Tuesday, June 14, 2011

Economics in Austen-World

It’s Flag Day, and I enjoyed putting the flag out. We had for some time a bougainvillea that grew in front of my flag pole holder and made it difficult to fly the flag, but severe weather did it in a year or so ago, so I’m unhindered in my patriotic efforts now. 

It is also a book club day. Today my friends and I talked about Jane Austen’s Pride and Prejudice, which I love and have read multiple times. I’ve been thinking for a while that when this discussion came up, I would do a blog post about the economics of Jane Austen’s world. 

We’re talking right around 1800 in England. I’ve been reading Adam Smith’s The Wealth of Nations, which was published around 1776 in Scotland, so that has given me some additional perspective. 

One of the reasons I find reading Jane Austen so enjoyable, soothing even, is that her world seems so civilized in comparison to our own. People are still very human, but there is an assumption that people are trying to be honest, noble, and good. Even when evil comes up, it’s far milder than would show up on most TV dramas today. And it’s hard to find someone in a movie that could live up to the everyday standards of Austen-world. 

But the most common source of struggle in her books is economic. Austen always writes about the gentleman class. Stratified society is foreign to me, but it was natural to them. In the Spherical Model, one of the descriptions I have for a civilized world is that it is possible to rise socially and economically. Classes are merely economic levels that can be overcome by education, hard work, and good opportunities—if not in a single generation, then in the next. But in Austen-world there is very little crossing of these imaginary social boundaries. 
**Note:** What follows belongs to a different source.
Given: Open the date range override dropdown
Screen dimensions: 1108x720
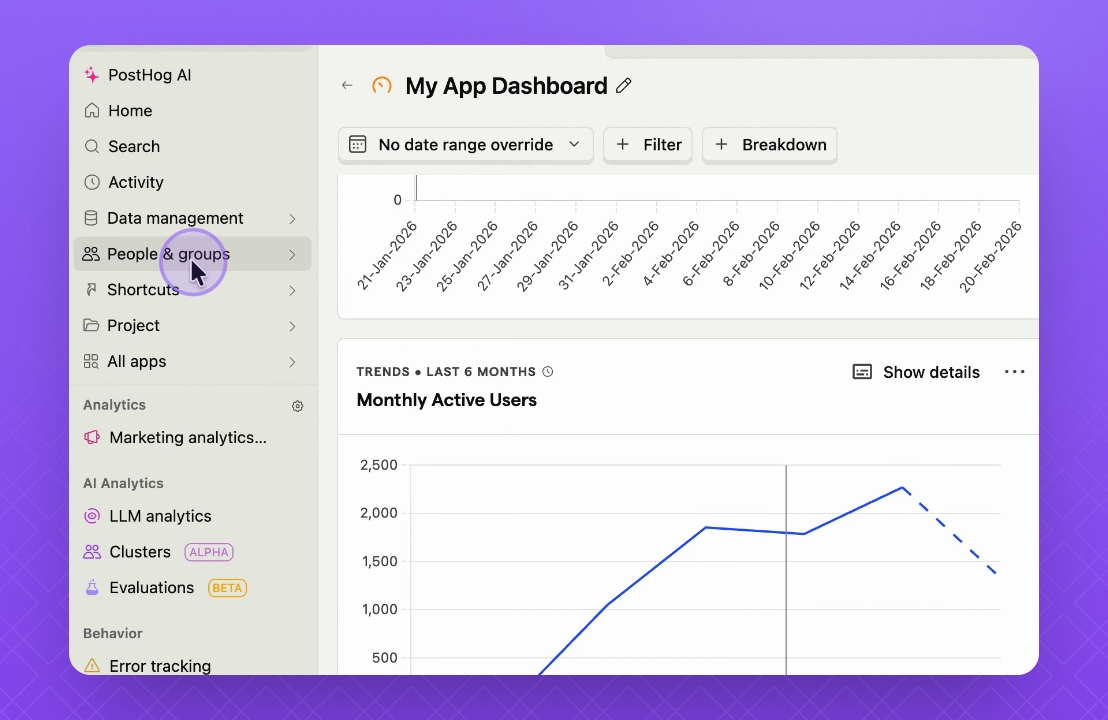Looking at the screenshot, I should click(466, 145).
In Pride and Prejudice, there’s the difference in station between Mr. Darcy and Elizabeth Bennett’s family, even though her father is considered of the gentleman class, so the distinction is in level within the layer, so economics is part of it. The real trial is an assumption that one cannot be of the gentle class and actually work for a living. Managing an estate, including farming, is considered appropriate. But being a lawyer or a shopkeeper is disqualifying. Gentlemen who do not inherit the estate are expected to fulfill their lives either by joining the clergy and having some patron pay for their living, or to go into the military, which may also require someone paying their commission. This seems to me indecently limiting. Education is encouraged and expected, but only in order to make one more interesting in social situations, not to make one more useful to the world. 
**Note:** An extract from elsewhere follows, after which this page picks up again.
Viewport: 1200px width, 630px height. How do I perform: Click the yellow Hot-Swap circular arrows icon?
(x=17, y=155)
Wickham, the evil gentleman and near villain of the story, flirts with Elizabeth near the beginning, but when he turns his attention to a young woman who just inherited 10,000 pounds (a sizable principle sum in its day that would provide interest enough for a comfortable, even wealthy, living), she sees it as possibly a prudent move on his part. 

A similar situation happens in Sense and Sensibility, when Willoughby abandons his infatuation with Marianne because he has crossed his aunt from whom he had hoped to inherit wealth and must therefore turn to a wealthy woman for his future upkeep. 
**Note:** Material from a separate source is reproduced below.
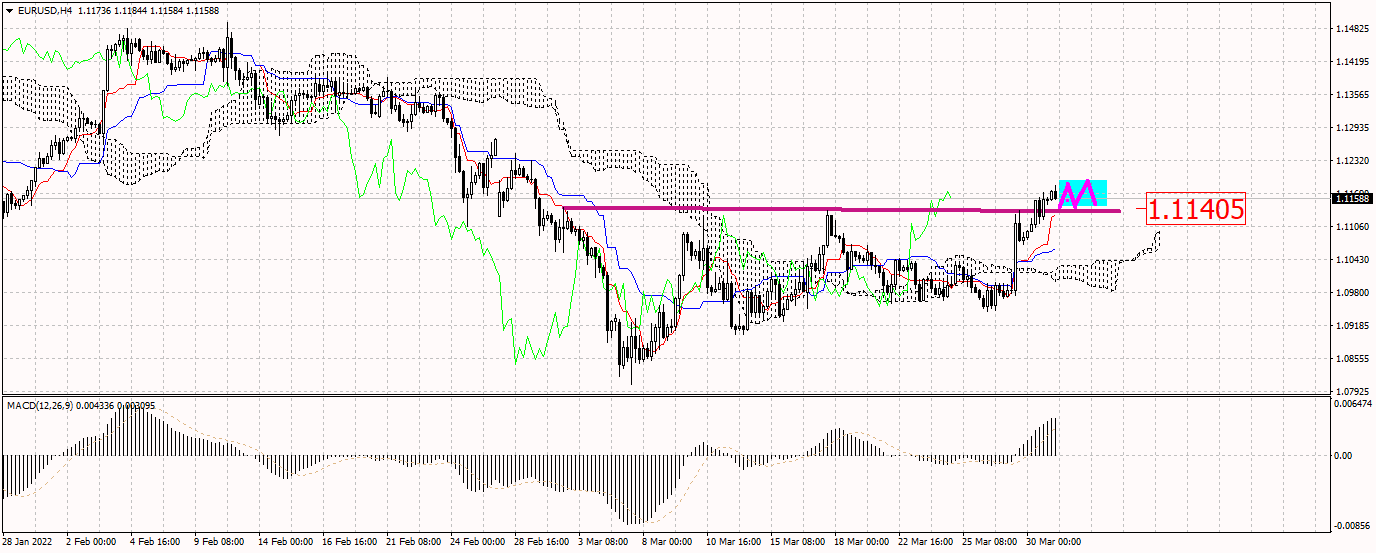Click the EURUSD,H4 chart title text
Things are even worse for women without money. They have the opportunity of serving as a governess, if she doesn’t have relatives who can support her, as was the expected fate of Jane Fairfax in Emma. Or they can marry. We see Charlotte Lucas’s decision to marry Mr. Collins, in Pride and Prejudice, as somewhat desperate. But she makes the best of things, because this was her best chance to have a household to run and to stop being a burden on her parents. So her husband’s folly is just a tolerable cost she is satisfied to bear. 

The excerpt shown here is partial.